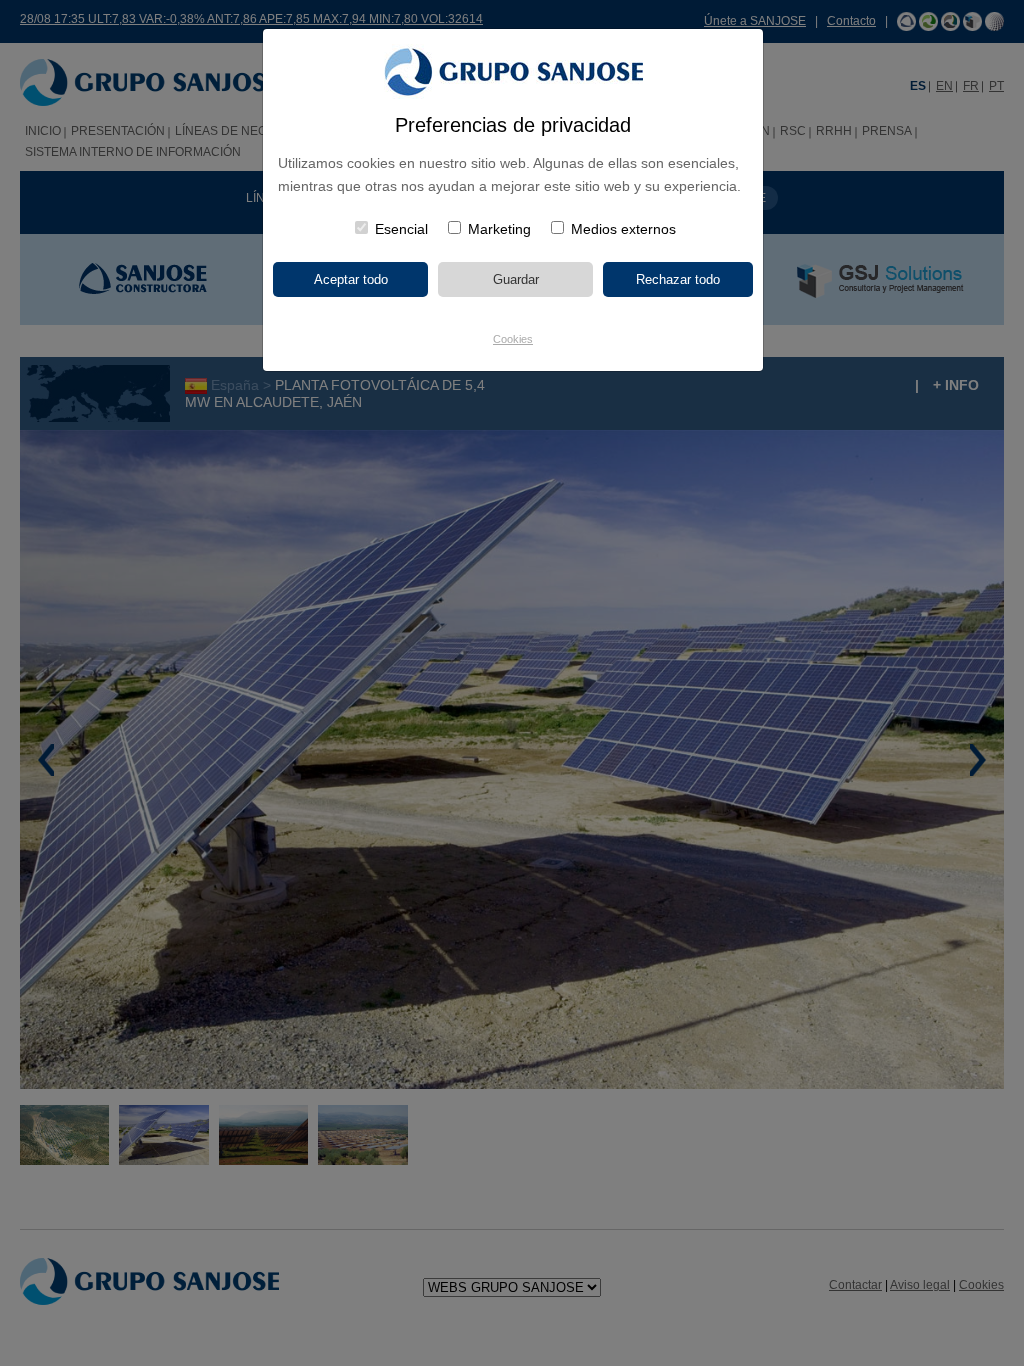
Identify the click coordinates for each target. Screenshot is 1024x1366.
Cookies (513, 339)
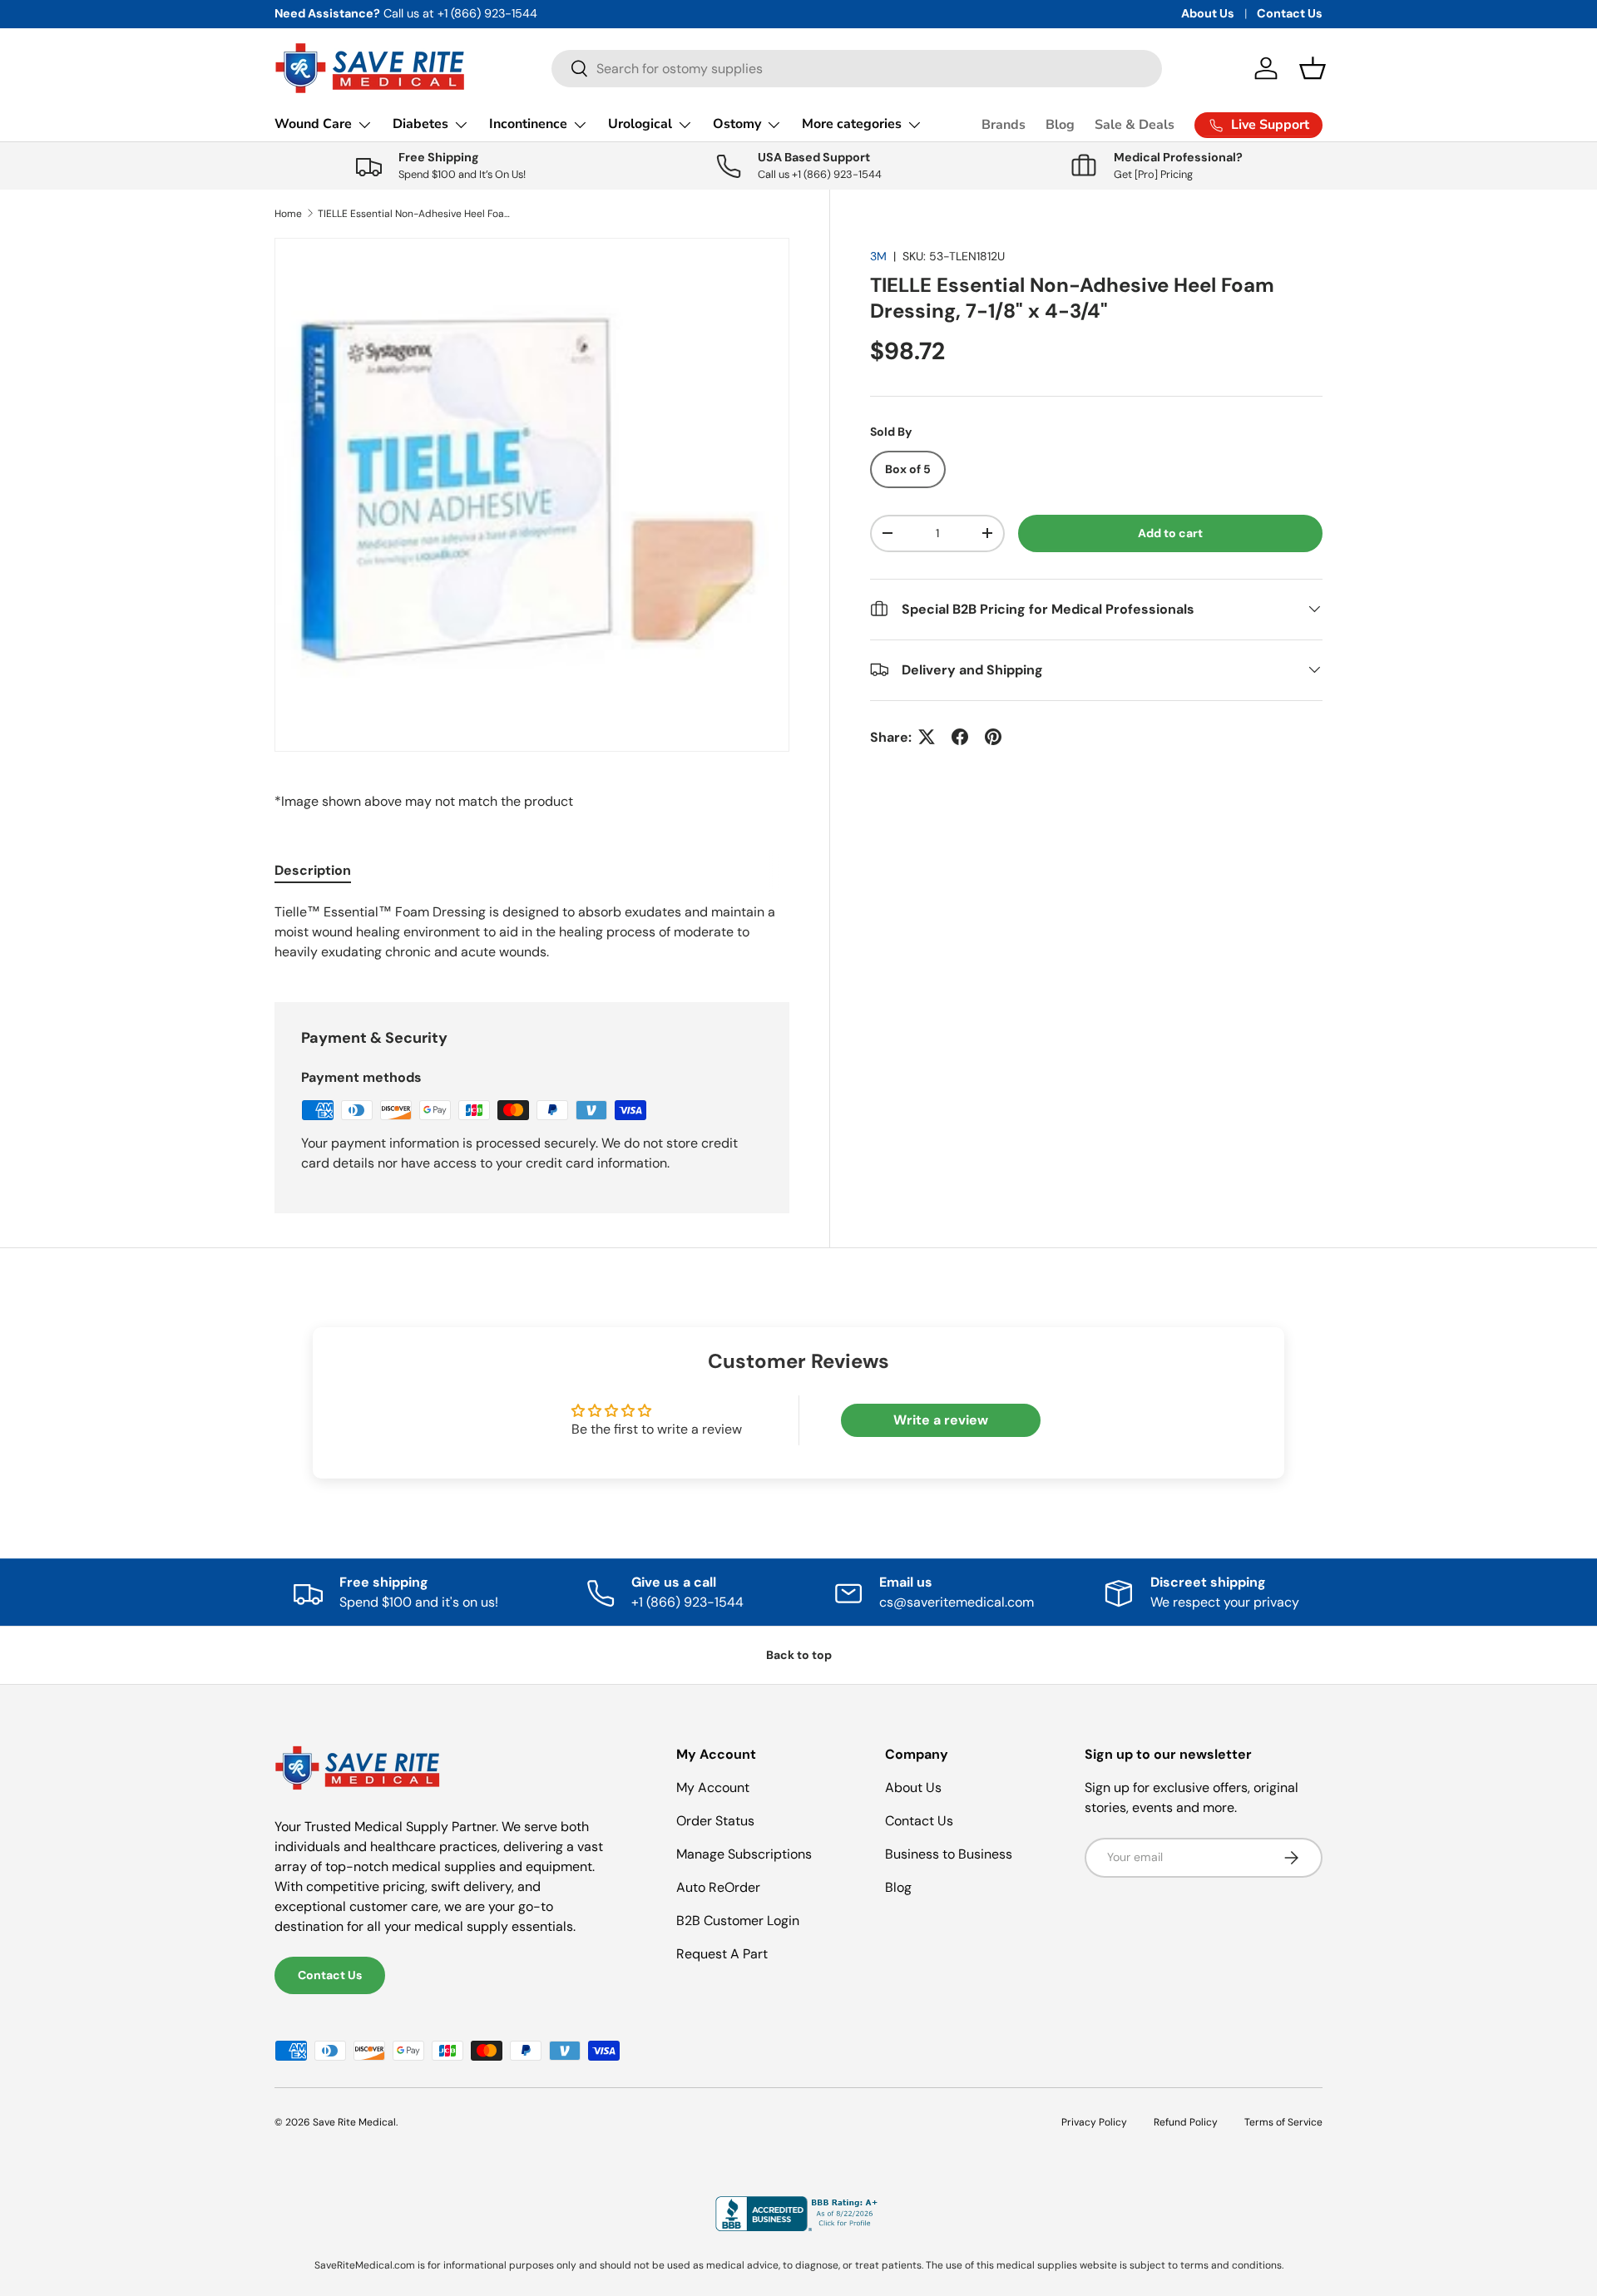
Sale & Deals (1134, 125)
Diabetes (420, 124)
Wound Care (313, 124)
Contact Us (1290, 13)
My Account (712, 1787)
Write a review (940, 1420)
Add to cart (1170, 533)
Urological (640, 124)
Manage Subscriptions (744, 1854)
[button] (1312, 68)
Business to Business (948, 1854)
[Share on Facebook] (959, 736)
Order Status (715, 1820)
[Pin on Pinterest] (993, 736)
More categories (852, 124)
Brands (1003, 125)
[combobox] (856, 68)
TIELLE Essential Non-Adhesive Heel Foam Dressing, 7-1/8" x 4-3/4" (417, 213)
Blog (1060, 125)
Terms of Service (1283, 2122)
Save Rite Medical (354, 2122)
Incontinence (528, 124)
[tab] (312, 870)
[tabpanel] (531, 932)
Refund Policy (1186, 2122)
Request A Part (722, 1954)
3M (878, 256)
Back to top (799, 1654)
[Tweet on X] (926, 736)
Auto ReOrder (718, 1887)
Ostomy (737, 124)
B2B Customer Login (737, 1920)
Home (288, 213)
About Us (1207, 13)
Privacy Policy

+ + + + + + +

What belongs in the answer is the line with "Refund Policy (1186, 2122)" plus every later line of the listing, copied word for word and nothing besides.

Refund Policy (1186, 2122)
Request A Part (722, 1954)
3M (878, 256)
Back to top (799, 1654)
[Tweet on X] (926, 736)
Auto ReOrder (718, 1887)
Ostomy (737, 124)
B2B Customer Login (737, 1920)
Home (288, 213)
About Us (1207, 13)
Privacy Policy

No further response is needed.